Mr Francis Asenso-Boakye, Minister, Works and Housing, says quality and resilient infrastructure through effective planning is needed to support the Government’s accelerated socio-economic development.
If planned efficiently, he said infrastructure would foster economic growth, and will help in poverty alleviation, reduction in income distribution inequality in the country and facilitate expansion of trade within and abroad.
That, he noted, required collaboration and engagement with policy makers and other professionals in the infrastructure provision space as well as the development of effective infrastructure planning skills among the country’s Planners.
The Works and Housing Minister was speaking at the 50th Annual General Meeting and Conference of the Ghana Institute of Planners (GIP) on the theme, “Accelerating National Development through Effective Infrastructure Planning.”
The conference brought together members of the Institute from across the country to primarily take stock of their collective performance as an institute and elect new Executives for the next Biennial.
He said the recent Population and Housing Census conducted indicated that the country’s population had increased to about 30.8 million with 57.35 per cent living in the urban settlements with a housing deficit in excess of two million units, requiring the construction of houses to bridge that gap.

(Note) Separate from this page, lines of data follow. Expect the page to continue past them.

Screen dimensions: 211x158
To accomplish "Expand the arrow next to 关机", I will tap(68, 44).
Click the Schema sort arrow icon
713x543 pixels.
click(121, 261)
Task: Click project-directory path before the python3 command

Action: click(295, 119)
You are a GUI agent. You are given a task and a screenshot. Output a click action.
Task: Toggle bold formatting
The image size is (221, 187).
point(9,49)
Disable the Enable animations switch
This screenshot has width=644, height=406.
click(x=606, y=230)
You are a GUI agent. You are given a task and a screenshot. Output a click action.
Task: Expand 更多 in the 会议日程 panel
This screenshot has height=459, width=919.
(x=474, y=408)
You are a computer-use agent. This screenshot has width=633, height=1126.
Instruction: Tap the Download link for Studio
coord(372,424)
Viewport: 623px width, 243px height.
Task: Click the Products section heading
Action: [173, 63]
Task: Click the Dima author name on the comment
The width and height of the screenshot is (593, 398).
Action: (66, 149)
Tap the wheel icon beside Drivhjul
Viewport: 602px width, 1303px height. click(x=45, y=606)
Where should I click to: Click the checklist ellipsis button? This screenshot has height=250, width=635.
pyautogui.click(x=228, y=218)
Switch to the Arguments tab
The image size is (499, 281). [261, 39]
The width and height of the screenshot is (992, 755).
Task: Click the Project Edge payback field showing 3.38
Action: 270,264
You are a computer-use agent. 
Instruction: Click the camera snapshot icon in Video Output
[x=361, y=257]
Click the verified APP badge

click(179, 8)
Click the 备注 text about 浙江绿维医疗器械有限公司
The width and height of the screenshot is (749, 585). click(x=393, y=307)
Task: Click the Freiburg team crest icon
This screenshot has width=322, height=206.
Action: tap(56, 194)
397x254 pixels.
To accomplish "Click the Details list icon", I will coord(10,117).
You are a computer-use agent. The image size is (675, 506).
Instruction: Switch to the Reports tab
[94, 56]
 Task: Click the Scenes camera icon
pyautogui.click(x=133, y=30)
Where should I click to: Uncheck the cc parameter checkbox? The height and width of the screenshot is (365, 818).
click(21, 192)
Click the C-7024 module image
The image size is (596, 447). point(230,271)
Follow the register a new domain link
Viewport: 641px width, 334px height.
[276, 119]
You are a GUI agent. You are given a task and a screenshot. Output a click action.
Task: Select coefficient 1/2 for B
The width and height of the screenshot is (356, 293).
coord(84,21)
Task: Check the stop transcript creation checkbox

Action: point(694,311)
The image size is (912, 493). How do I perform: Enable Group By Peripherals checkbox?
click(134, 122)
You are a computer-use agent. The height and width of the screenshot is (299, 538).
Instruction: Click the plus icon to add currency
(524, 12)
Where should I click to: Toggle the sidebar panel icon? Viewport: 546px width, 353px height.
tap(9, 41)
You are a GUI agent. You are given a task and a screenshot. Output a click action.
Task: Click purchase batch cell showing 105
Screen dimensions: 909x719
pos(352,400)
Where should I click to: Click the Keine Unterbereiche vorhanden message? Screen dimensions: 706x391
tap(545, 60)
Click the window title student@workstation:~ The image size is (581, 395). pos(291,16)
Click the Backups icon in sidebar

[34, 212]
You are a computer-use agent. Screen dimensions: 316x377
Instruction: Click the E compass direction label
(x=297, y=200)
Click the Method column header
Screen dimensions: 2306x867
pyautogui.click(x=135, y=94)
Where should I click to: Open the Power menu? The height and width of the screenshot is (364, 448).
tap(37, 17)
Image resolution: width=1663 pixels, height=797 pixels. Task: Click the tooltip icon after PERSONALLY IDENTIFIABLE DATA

He stated that population growth required the provision of infrastructure and amenities, including roads, power, schools, hospitals, waste management and water supply at the disposal of the citizenry and across all sectors of the economy to sustain the livelihoods,
Mr Asenso Boakye said despite the Government’s achievements in the provision of infrastructure development, there remained a significant gap between the infrastructure demand of the country and what was available.
Mr Kojo Mensah-Abrampa, Director-General, National Development Planning Commission (NDPC), said the relevance of planning in the development framework of the country had not been given due attention over the years as the country had adopted “short responses” to infrastructural development.
He said the country’s development plans and infrastructure management must be interpreted and managed by persons who had full knowledge of what planning entailed, adding that infrastructural development must be complementary with full utilisation and keen consideration of the lifecycle of the infrastructure.
“Whenever you think about infrastructure, ponder over the connectivity of the infrastructure, the multi-functionality of the infrastructure, the applicability, integration, diversity, multi-scale and governance to include the private sector, continuity and the acquisition of skills,” he emphasised.
Mr Mohammed Alhassan, President, Ghana Institute of Planners, in his welcome address said, with a membership of about 1000 planning professionals, the GIP had promoted high standards of planning practice and served as a voice of the country’s planning community since its establishment in 1969.
He said with the increase in population and lopsided population densities came with challenges in infrastructure delivery as demand continuously outstriped supply, adding that in spite of the fact that infrastructure served as a nominal foundation for accelerated development, there had historically been a massive deficit in its supply.
He observed further that, despite years of decentralisation and local governance, not much had been achieved in terms of integrated infrastructural planning at the local level.
The President added that, consequently, private citizens adopted self-help approaches, bereft of established development standards, to provide infrastructure without any prospect of cost-sharing or refund from local authorities.
The Works and Housing Minister and six others were confered Fellows of the Ghana Institute of Planners for their contribution to the planning profession in Ghana.